**** THE RECORDS ****
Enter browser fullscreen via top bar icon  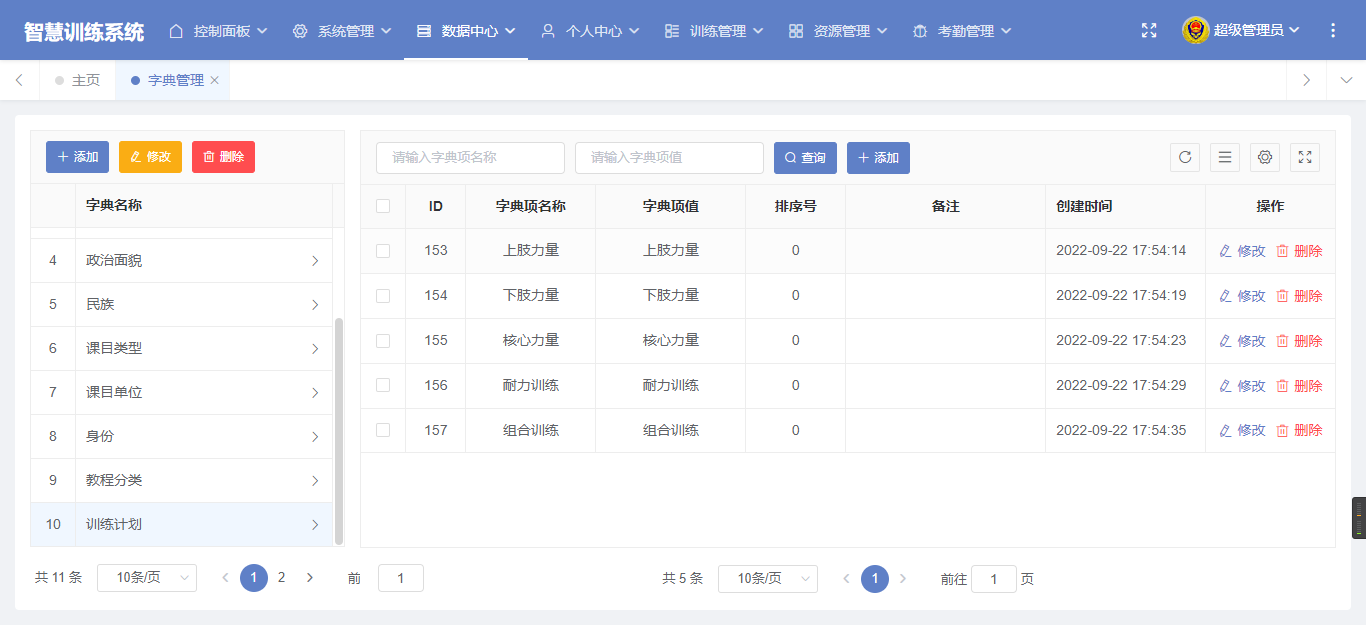point(1149,31)
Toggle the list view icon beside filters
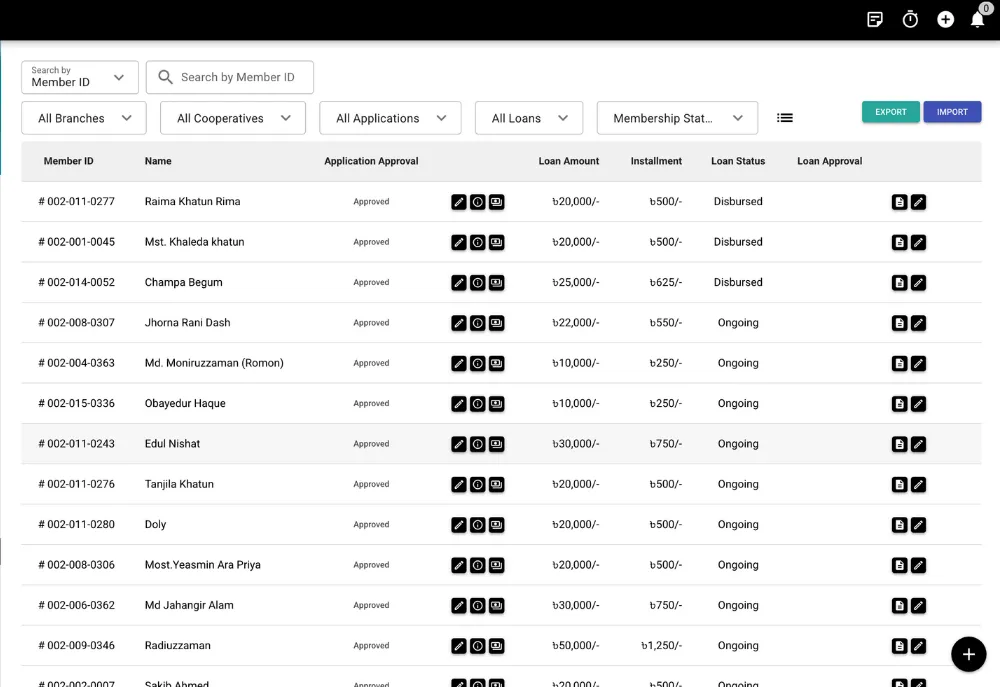This screenshot has height=687, width=1000. point(784,118)
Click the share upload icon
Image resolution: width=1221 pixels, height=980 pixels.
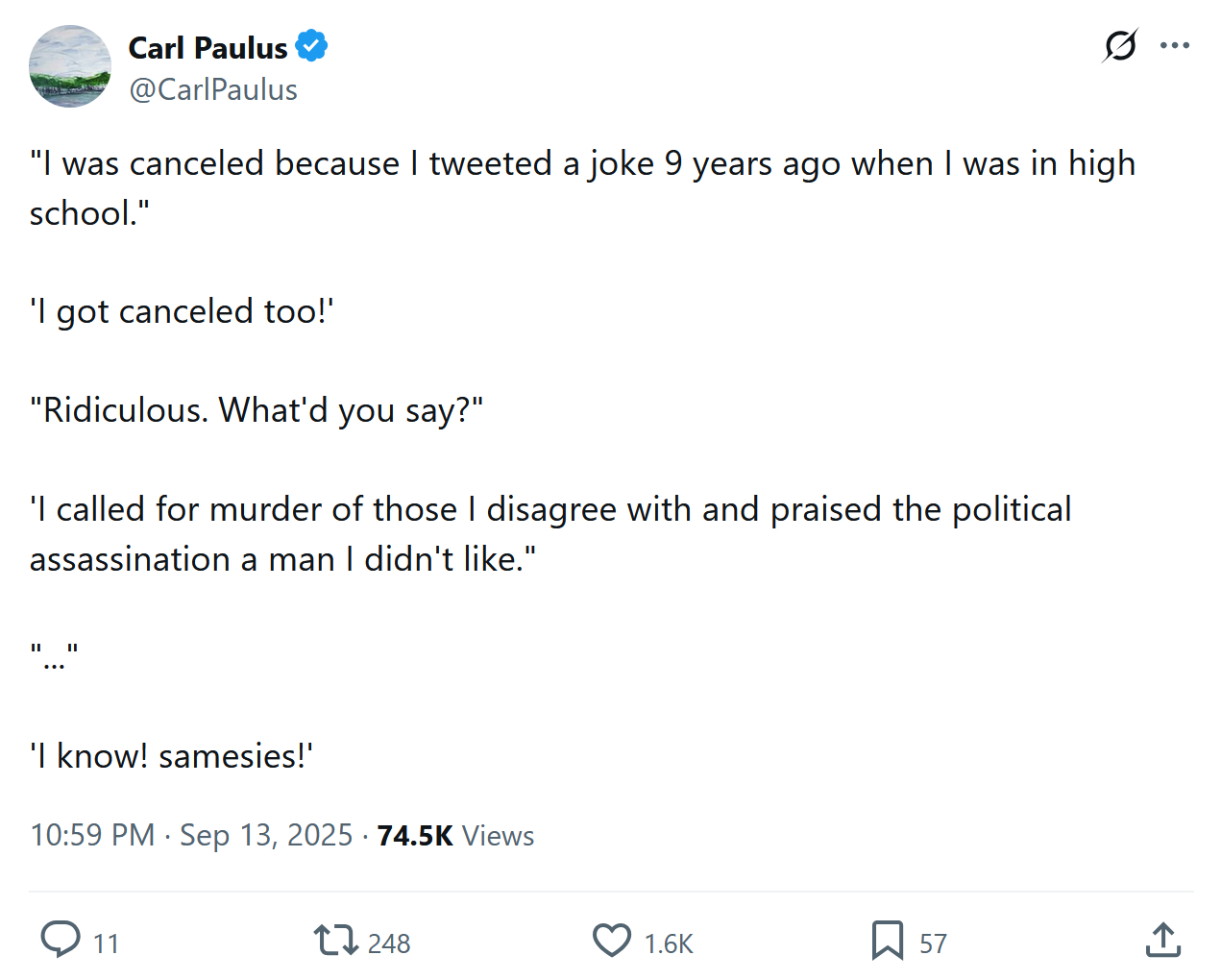click(1162, 940)
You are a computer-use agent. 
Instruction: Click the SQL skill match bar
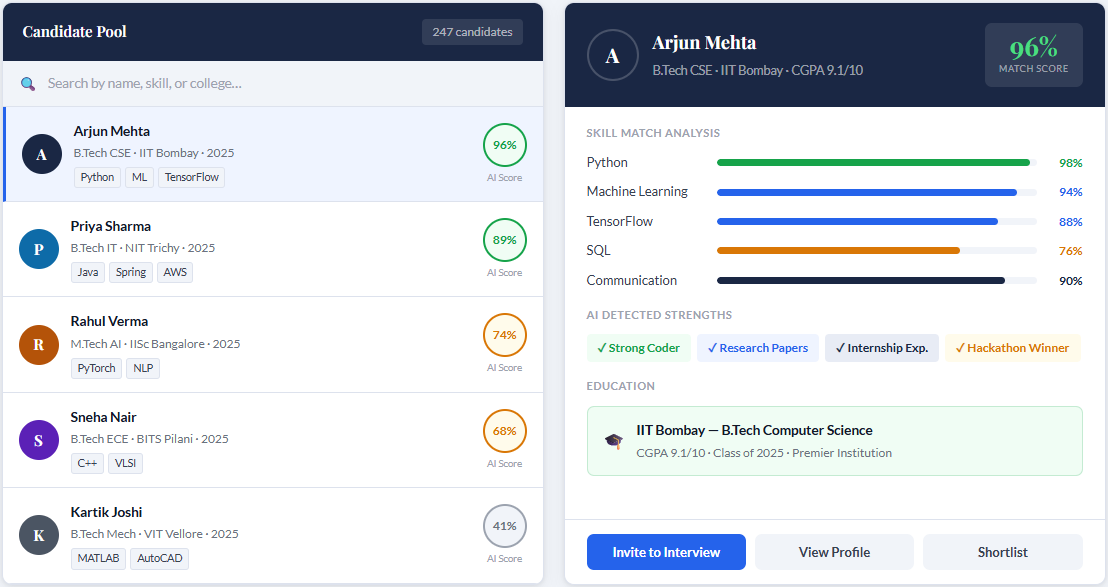876,251
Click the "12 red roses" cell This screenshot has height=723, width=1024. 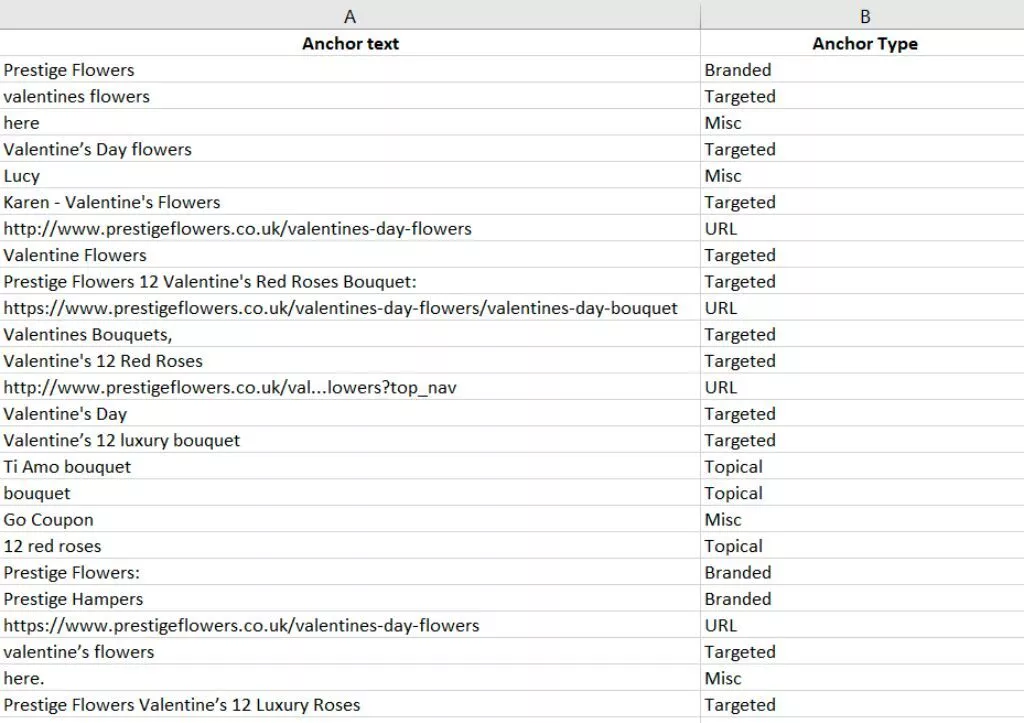(52, 546)
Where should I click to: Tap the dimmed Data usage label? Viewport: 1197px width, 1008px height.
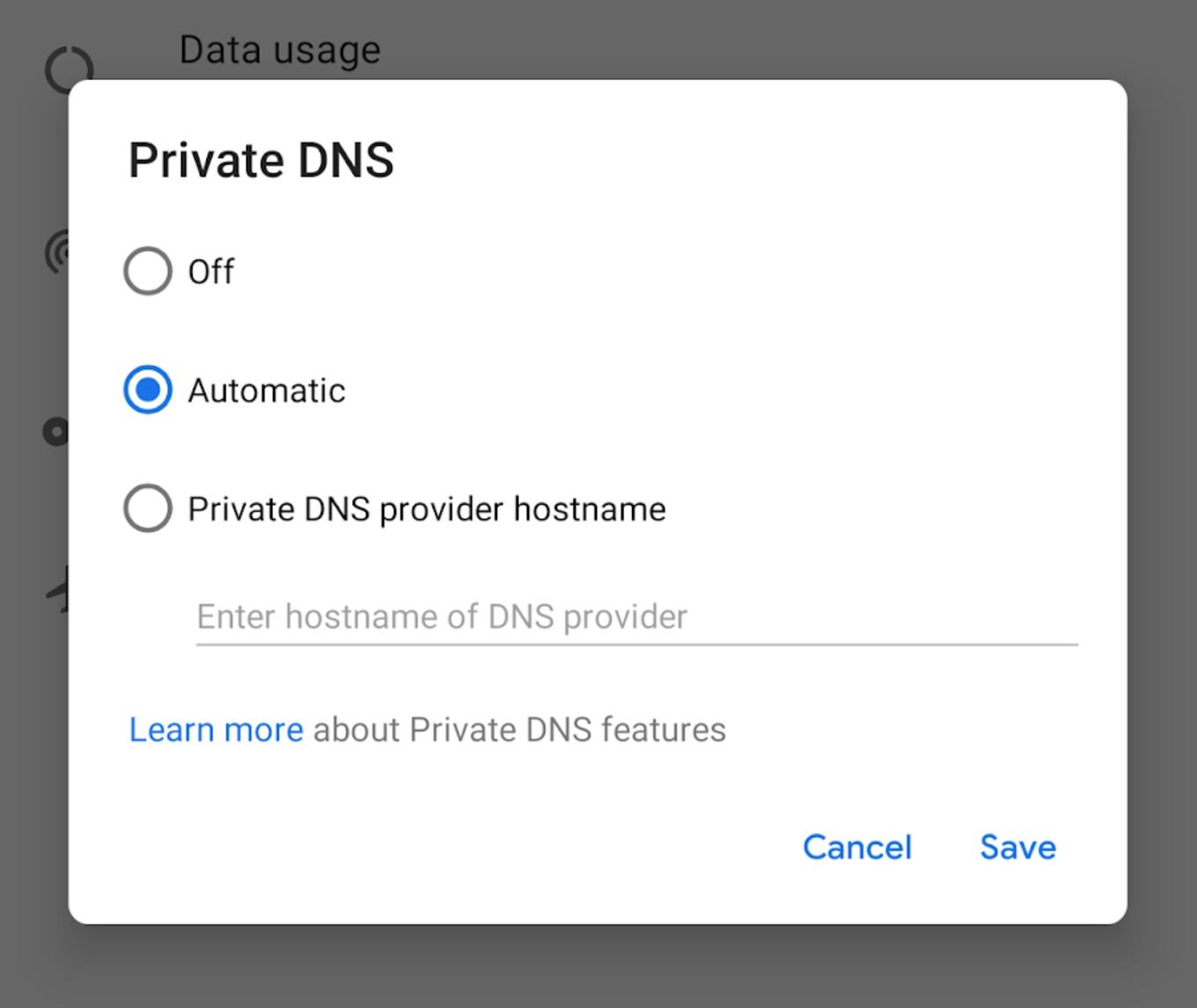(280, 49)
****
▶ _TASK DESCRIPTION_
For this exercise, output only the lines from the one bearing "Where should I" to the end of the material above, exactly as written, with pictures left out.

▶ _YOUR SOLUTION_
Where should I click to: Tap the dimmed Data usage label? Viewport: 1197px width, 1008px height.
(280, 49)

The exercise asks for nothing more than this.